No anúncio feito em Estocolmo, o secretário permanente da Academia Sueca, Mats Malm, vincou que a escolha do júri quis distinguir a autora de 82 anos pela “coragem e agudeza clínica com que põe a descoberto as raízes, os efeitos de alienação e os constrangimentos coletivos da memória pessoal”. Ernaux é a primeira mulher francesa a vencer o prémio – juntando-se a uma galeria de 15 homens –, e é apenas a 17.ª escritora, em 121 anos, a receber o galardão. “Ernaux examina, de forma consistente e a partir de diferentes ângulos, uma vida marcada por fortes disparidades de género, língua e classe. O seu caminho para a autoria foi longo e árduo”, nota o comunicado do júri assinado pelo poeta e crítico literário Anders Olsson, que adianta que “a ambição de rasgar o véu da ficção a levou a uma reconstrução metódica do passado, mas também a uma tentativa de escrever um tipo ‘cru’ de prosa na forma de diário, registando acontecimentos puramente externos”. A justificação, como notava o El País, parece saída da boca da própria Ernaux, que sempre defendeu que a literatura deve atuar como uma punção, cabendo ao escritor aperfeiçoar-se no uso do bisturi, operar o corpo de um paciente que, muitas vezes, não é ninguém senão ele mesmo, de forma a chegar ao fundo de uma determinada questão.

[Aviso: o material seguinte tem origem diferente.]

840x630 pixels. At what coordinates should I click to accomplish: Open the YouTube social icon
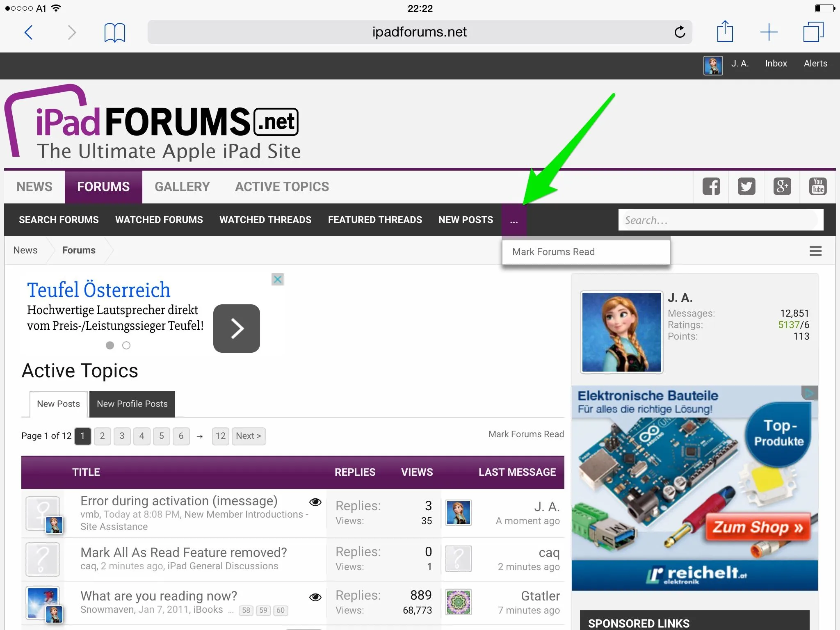pyautogui.click(x=818, y=187)
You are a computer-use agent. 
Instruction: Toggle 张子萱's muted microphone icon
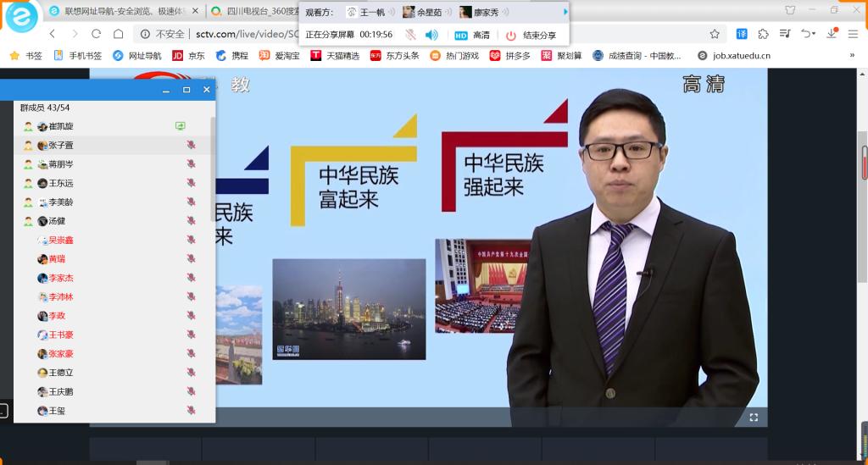pos(191,145)
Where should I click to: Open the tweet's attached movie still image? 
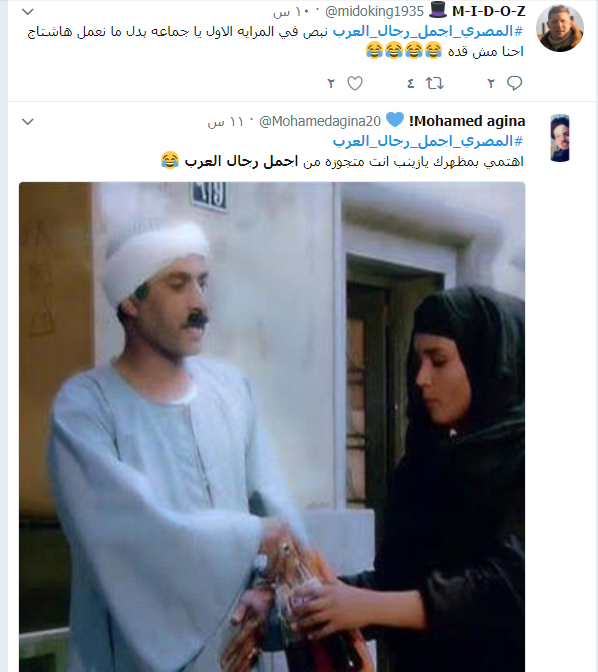pyautogui.click(x=272, y=427)
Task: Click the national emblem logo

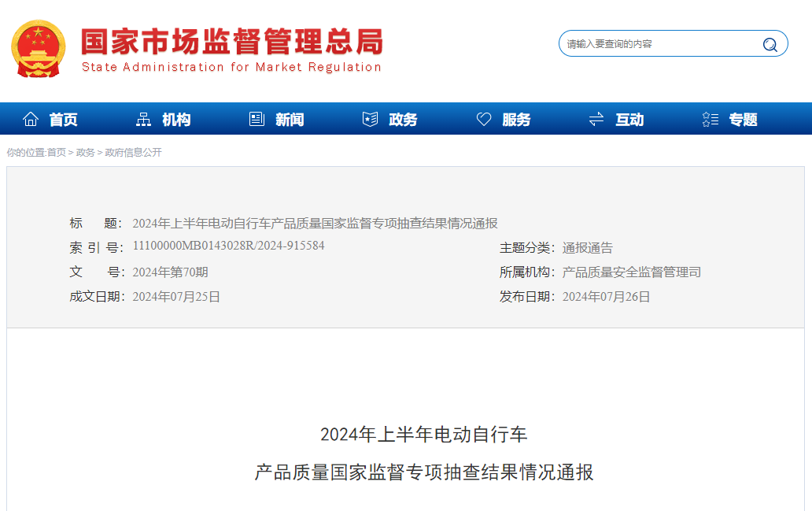Action: (38, 49)
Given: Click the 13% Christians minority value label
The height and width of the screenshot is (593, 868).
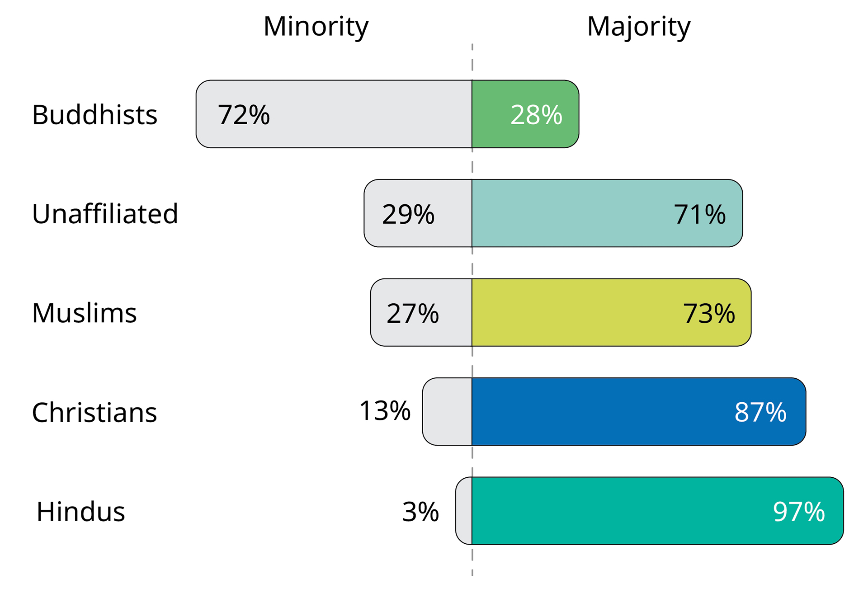Looking at the screenshot, I should pos(385,411).
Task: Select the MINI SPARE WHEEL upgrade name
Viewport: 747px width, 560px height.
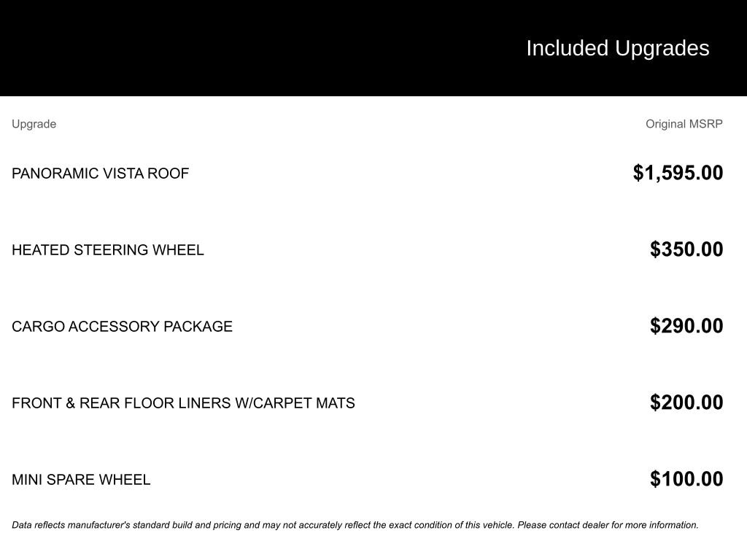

Não se trata de remover algum tumor, de lidar com certos traumas pessoais, não há uma proposta terapêutica, mas antes um compromisso com a verdade, assumido com uma tal seriedade que, muitas vezes, os livros de Ernaux parecem escavações que compõem o quadro da sua própria degradação. Como escreveu Françoise Sagan, “na nossa época, para um espírito agudo, o ridículo, ‘ser ridicularizado’, é qualquer coisa de sublime”. A literatura deve assumir uma posição desequilibrada, “procurando a queda como quem procura um repouso”, enfrentando essa desilusão imensa de todos os homens, a perda da ilusão de não ser o centro de coisa nenhuma, de tal modo que mesmo as nossas recordações mais íntimas não são outra coisa senão um ponto de acesso à trama geral, à experiência coletiva. Porque só um consolo saber que não se é único depois de essa ter sido uma terrível e secreta aspiração. Depois de se ter sobrevivido a essa afronta. Tendo publicado a sua primeira novela em 1974, uma década depois Ernaux deixaria cair o leve véu de ficção entre o que escrevia e aquilo que tinha vivido, passando a assumir a herança do materialismo sociológico de Pierre Bourdieu. O resultado foi uma obra que deixa claro como a imaginação e a recordação utilizam processos bastante similares, e, ao longo das décadas seguintes, explorou essa condição de ridículo que demonstra os aspetos em que não é mais possível traçar uma fronteira entre o individual e o coletivo, numa abordagem em que a história e a sociologia são tão instrutivas como as memórias pessoais. Indicativa disto mesmo é a epígrafe de Ortega y Gasset num dos seus livros mais célebres, Os Anos, a qual serve como um território de inscrição para o resto da sua obra: “A única história que temos é a nossa, e ela não nos pertence.” Se o júri do Nobel parece ter-se simplesmente rendido à proposta literária de Ernaux, o comunicado sublinhava como já lhe chamaram “a primeira autobiografia coletiva” e que o poeta Durs Grünbein o classificou como um “épico sociológico” revolucionário sobre o Ocidente contemporâneo.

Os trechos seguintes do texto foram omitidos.